OPIS
Contains: A Room of One's Own * To the Lighthouse * Between the Acts * Three Guineas * Mrs Dalloway * Jacob's Room * The Waves * The Years * Orlando
Mrs Dalloway, the society hostess Clarissa, is giving a party and her thoughts on that one day, and the interior monologues of others with interwoven lives reveal the characters of the central protagonists.
To the Lighthouse is the most autobiographical of Virginia Woolf's novels. Based on her early experiences, it touches on childhood and children's perceptions and desires. It is at its most trenchant when exploring adult relationships and the changing class-structure in the period spanning the Great War.

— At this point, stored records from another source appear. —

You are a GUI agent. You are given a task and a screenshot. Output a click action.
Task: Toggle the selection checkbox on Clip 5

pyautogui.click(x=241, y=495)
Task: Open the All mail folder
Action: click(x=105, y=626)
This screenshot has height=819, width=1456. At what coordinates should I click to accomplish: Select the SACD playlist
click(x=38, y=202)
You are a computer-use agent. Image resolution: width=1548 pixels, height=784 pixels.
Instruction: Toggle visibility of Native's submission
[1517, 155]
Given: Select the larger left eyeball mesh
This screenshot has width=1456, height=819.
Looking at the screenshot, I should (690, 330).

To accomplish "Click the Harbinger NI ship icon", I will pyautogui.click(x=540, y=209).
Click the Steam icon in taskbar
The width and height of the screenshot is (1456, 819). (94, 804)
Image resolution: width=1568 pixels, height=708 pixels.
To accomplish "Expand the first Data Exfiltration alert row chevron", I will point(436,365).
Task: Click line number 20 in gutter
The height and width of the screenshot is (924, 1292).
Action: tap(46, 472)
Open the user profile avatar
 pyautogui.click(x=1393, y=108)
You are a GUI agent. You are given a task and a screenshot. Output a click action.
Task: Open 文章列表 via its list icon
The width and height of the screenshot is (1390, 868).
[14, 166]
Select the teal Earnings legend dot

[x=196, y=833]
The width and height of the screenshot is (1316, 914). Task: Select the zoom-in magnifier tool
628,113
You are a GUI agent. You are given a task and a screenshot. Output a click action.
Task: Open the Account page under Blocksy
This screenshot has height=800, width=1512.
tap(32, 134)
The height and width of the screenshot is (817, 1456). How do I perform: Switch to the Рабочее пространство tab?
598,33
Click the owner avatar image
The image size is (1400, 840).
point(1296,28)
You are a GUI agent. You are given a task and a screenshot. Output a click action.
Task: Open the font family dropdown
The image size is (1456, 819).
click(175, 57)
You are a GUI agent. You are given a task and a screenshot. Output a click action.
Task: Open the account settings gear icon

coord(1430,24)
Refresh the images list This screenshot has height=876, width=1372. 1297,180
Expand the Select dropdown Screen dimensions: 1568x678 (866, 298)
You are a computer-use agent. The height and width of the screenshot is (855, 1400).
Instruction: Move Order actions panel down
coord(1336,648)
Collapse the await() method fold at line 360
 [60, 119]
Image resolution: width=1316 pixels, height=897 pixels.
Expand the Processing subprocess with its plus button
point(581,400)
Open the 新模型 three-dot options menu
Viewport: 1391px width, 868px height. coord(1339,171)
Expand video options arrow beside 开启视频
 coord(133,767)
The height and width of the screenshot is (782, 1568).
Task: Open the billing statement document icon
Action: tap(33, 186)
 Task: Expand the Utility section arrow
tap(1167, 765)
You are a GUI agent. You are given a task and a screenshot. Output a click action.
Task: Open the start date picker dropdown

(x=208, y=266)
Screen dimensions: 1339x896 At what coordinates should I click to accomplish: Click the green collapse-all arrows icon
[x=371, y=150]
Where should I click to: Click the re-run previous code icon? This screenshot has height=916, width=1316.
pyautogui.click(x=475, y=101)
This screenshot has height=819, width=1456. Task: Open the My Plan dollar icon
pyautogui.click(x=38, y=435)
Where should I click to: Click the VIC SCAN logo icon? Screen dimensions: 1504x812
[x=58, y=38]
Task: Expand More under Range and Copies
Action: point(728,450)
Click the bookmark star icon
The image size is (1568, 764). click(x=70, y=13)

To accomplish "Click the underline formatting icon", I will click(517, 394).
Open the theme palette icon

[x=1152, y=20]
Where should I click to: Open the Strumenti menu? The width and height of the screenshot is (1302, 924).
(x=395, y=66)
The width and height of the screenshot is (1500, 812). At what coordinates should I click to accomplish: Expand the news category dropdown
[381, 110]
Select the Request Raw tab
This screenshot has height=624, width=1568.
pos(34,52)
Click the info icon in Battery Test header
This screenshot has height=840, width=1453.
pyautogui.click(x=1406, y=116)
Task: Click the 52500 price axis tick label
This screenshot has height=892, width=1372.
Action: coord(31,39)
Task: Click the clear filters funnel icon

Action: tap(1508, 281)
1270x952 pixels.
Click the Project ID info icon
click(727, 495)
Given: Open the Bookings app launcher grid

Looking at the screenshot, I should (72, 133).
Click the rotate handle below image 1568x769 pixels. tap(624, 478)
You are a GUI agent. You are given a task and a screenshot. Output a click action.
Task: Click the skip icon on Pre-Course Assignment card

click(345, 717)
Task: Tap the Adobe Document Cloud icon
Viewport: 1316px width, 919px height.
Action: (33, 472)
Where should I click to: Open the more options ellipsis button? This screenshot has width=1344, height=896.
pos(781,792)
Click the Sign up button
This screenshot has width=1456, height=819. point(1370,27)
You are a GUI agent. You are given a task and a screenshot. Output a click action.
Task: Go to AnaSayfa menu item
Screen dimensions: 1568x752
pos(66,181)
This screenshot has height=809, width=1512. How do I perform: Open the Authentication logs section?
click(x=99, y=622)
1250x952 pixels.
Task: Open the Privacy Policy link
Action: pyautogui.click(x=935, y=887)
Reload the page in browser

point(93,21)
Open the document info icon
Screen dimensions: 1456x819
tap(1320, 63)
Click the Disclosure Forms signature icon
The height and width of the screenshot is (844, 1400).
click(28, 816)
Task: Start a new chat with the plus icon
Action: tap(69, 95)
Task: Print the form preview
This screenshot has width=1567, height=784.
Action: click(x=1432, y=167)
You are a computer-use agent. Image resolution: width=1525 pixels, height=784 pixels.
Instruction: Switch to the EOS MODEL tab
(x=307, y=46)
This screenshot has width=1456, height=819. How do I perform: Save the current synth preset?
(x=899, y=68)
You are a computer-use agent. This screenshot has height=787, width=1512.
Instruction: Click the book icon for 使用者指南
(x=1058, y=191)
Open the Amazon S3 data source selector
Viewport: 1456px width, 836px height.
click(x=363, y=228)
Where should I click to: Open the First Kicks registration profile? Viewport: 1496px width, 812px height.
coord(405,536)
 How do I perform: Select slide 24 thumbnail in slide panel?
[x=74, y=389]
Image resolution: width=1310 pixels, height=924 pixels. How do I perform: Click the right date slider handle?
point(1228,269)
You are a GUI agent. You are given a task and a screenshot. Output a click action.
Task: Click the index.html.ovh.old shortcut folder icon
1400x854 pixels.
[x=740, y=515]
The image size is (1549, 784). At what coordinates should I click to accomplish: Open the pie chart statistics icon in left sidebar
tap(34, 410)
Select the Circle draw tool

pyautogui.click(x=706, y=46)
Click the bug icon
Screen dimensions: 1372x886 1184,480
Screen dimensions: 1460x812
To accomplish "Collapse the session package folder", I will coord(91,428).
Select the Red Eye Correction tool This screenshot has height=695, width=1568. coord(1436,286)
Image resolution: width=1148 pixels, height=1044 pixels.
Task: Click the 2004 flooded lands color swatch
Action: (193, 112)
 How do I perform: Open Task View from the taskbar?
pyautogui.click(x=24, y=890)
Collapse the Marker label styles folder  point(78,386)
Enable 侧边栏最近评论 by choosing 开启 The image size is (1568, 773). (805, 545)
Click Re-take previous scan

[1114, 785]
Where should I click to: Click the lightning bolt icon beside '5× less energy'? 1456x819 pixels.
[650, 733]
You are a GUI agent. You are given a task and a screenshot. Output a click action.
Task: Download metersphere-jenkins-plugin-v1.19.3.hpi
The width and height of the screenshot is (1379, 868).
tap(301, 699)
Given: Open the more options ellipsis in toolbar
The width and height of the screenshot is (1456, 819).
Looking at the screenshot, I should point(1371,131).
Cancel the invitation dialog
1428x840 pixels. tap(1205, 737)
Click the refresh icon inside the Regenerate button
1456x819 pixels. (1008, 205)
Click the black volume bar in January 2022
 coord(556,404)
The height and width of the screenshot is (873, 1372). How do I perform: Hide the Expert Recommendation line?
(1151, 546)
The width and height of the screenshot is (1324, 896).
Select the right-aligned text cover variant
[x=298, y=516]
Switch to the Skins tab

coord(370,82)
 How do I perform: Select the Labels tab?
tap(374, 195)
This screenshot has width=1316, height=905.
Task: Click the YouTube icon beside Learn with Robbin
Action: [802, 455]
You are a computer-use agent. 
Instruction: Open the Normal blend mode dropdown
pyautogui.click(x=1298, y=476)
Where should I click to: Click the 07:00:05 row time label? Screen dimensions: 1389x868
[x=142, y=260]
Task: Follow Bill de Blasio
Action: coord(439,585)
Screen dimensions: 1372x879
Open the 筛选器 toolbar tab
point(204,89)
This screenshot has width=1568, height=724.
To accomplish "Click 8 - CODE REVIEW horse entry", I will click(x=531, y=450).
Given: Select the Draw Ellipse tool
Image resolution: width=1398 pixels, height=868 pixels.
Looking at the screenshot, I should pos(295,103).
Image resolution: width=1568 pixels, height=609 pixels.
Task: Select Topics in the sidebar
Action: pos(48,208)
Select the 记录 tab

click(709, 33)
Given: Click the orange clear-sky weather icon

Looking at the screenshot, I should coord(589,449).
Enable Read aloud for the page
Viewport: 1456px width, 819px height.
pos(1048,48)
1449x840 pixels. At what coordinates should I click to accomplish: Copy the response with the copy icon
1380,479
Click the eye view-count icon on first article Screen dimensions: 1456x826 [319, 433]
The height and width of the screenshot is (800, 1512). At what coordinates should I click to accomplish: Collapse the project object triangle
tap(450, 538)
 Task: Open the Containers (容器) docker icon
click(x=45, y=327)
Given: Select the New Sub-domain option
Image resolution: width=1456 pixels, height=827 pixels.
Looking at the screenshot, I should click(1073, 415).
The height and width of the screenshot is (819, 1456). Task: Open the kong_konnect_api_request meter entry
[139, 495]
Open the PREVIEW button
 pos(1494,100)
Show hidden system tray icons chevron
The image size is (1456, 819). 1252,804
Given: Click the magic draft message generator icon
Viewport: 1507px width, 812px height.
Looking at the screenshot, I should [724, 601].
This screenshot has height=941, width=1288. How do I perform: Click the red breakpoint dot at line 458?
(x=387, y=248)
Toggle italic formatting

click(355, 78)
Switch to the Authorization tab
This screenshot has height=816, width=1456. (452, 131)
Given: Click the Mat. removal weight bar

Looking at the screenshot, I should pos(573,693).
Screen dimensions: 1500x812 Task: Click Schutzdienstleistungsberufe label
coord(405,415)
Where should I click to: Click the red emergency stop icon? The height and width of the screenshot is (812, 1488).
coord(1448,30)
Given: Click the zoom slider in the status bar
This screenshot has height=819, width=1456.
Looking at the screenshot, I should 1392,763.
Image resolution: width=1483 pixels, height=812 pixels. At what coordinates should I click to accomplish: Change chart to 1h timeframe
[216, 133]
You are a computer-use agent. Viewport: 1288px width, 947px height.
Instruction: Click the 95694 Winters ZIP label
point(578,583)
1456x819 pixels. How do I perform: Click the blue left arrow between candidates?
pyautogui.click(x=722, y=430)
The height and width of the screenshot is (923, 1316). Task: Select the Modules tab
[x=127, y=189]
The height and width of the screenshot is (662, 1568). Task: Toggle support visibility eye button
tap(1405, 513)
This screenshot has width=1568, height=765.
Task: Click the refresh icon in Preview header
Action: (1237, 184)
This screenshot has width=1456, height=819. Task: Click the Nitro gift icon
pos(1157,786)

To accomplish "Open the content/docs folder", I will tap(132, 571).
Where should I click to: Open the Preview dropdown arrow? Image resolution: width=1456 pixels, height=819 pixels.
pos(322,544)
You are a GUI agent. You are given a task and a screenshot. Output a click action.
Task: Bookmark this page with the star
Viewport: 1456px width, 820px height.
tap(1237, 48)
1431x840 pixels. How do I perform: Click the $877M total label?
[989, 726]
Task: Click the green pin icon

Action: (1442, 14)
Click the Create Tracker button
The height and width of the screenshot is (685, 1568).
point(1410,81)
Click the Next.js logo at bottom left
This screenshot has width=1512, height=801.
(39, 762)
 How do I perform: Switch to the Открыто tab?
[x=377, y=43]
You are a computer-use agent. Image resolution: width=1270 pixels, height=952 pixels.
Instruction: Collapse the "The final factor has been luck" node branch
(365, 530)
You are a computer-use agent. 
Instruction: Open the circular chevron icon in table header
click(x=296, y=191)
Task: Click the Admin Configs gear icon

Virginia Woolf's Orlando, 'the longest and most charming love letter in literature,' playfully constructs the figure of Orlando as the fictional embodiment of Woolf's close friend and lover, Vita Sackville-West.
'I am writing to a rhythm and not to a plot', said Woolf of The Waves. Regarded as one of her greatest and most original works, it conveys the rhythms of life in synchrony with the cycle of nature and the passage of time.
In these, as in A Room of One's Own, Between the Acts, Three Guineas,The Years and Jacob's Room, Virginia Woolf displays her genuine humanity and concern for the experiences that enrich and stultify existence. Her delicate artistry and lyrical prose have established her as a writer of sensitivity and profound talent.